What you will do → Copy the data below word for word, everything from the line containing "This screenshot has width=618, height=347." down to the line containing "coord(572,265)", with both of those lines included. Leave the pictures out of your copy.

━━ The input

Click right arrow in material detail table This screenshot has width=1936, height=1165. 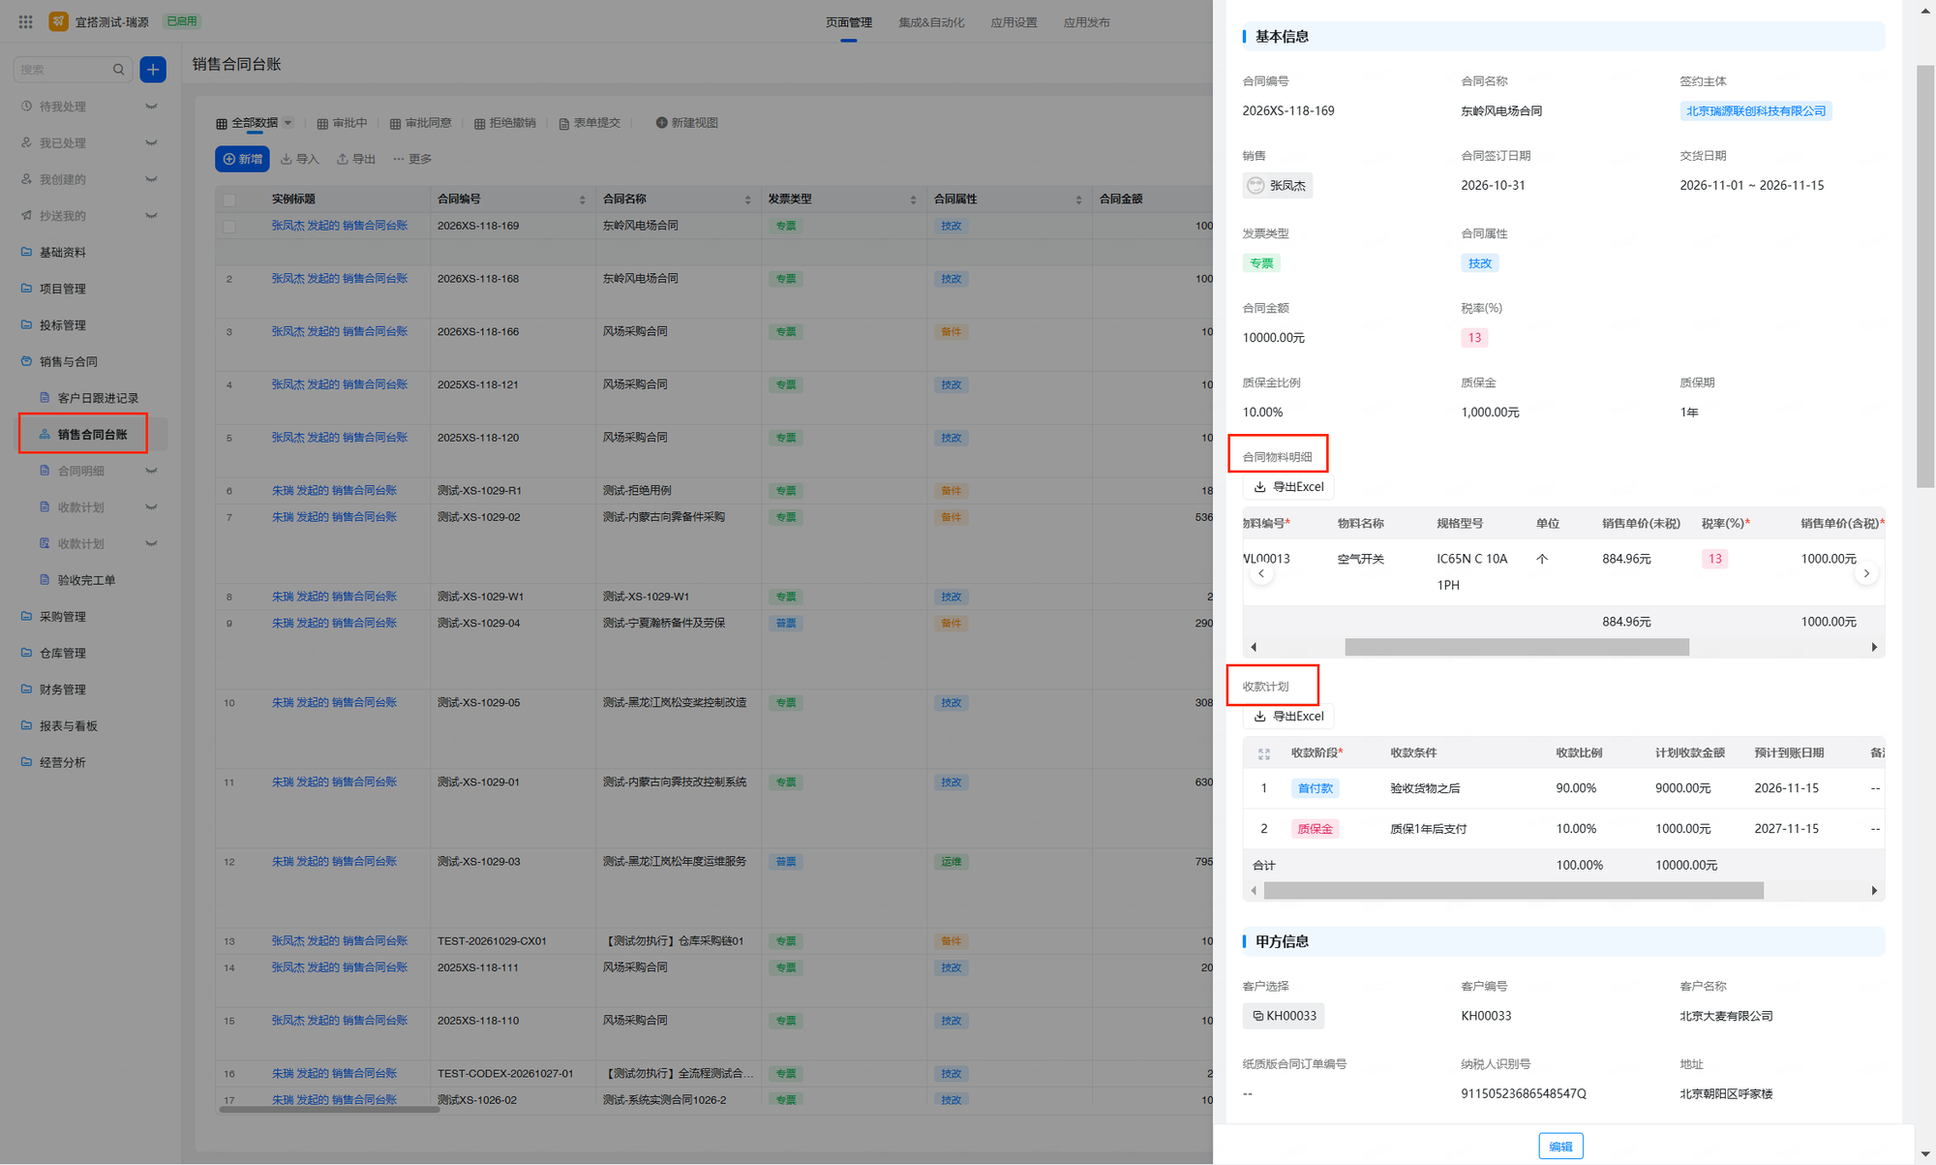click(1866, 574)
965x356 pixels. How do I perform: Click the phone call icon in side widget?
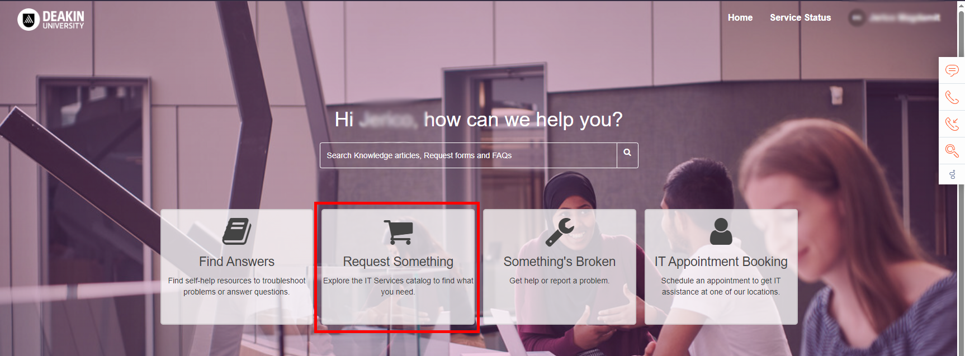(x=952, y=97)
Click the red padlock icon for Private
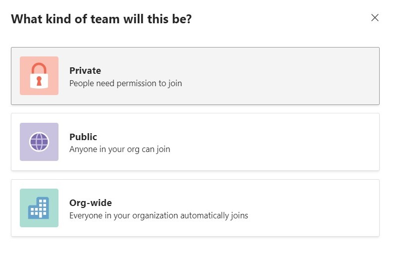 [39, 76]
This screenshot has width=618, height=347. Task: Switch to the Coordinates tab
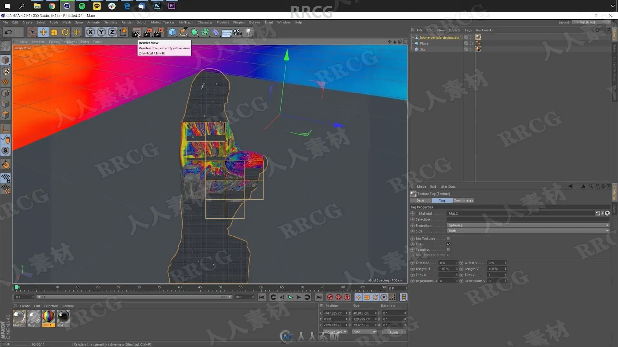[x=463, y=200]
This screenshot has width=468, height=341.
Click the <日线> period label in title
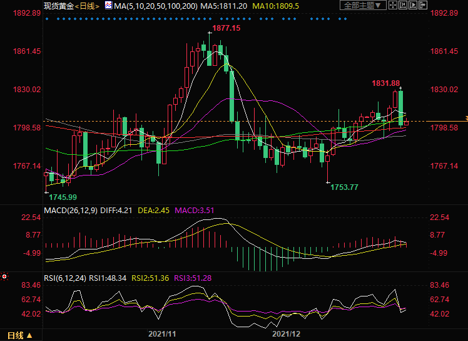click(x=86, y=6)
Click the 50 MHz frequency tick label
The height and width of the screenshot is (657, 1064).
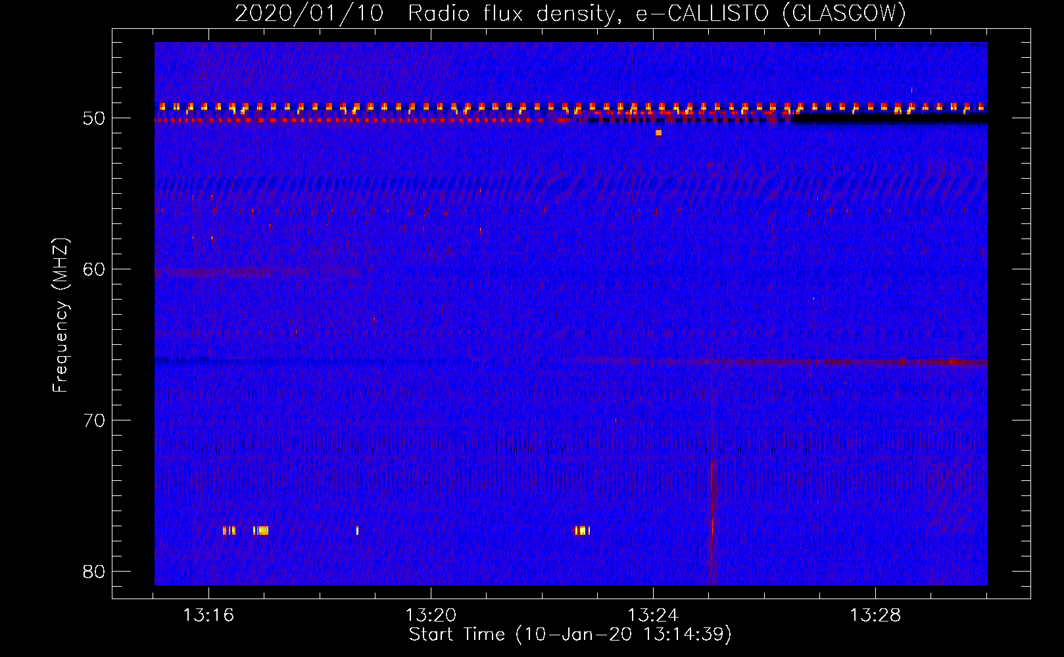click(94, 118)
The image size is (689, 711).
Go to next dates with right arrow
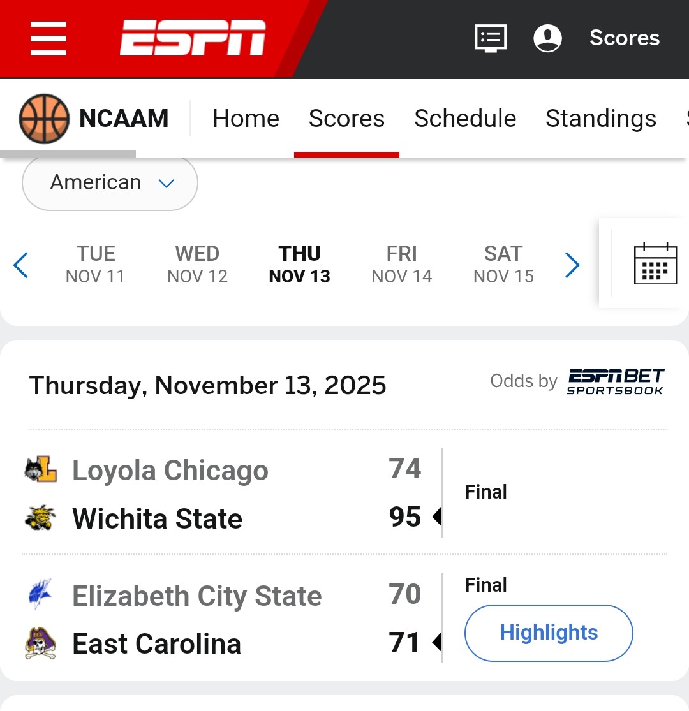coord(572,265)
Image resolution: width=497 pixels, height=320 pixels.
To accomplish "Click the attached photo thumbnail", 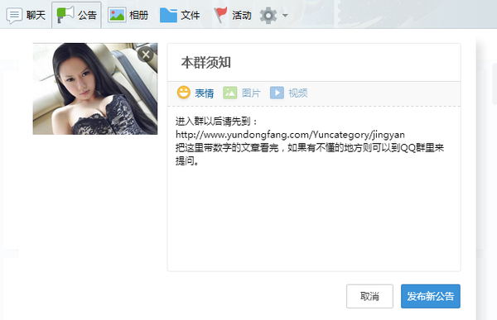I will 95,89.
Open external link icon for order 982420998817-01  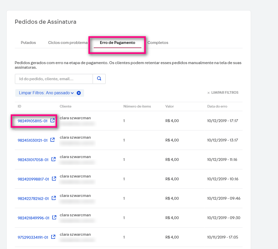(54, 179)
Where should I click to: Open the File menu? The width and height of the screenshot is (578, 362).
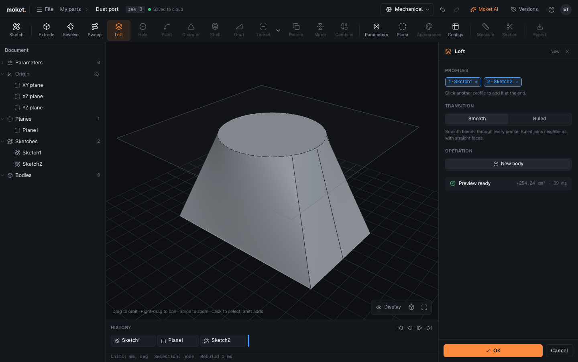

━━━━

Written answer →
This screenshot has width=618, height=347. Task: Switch to the Coordinates tab
[x=463, y=200]
This screenshot has width=468, height=341.
Click the <日线> period label in title
click(x=86, y=6)
Click the 50 MHz frequency tick label
The height and width of the screenshot is (657, 1064).
click(94, 118)
The image size is (689, 711).
Go to next dates with right arrow
coord(572,265)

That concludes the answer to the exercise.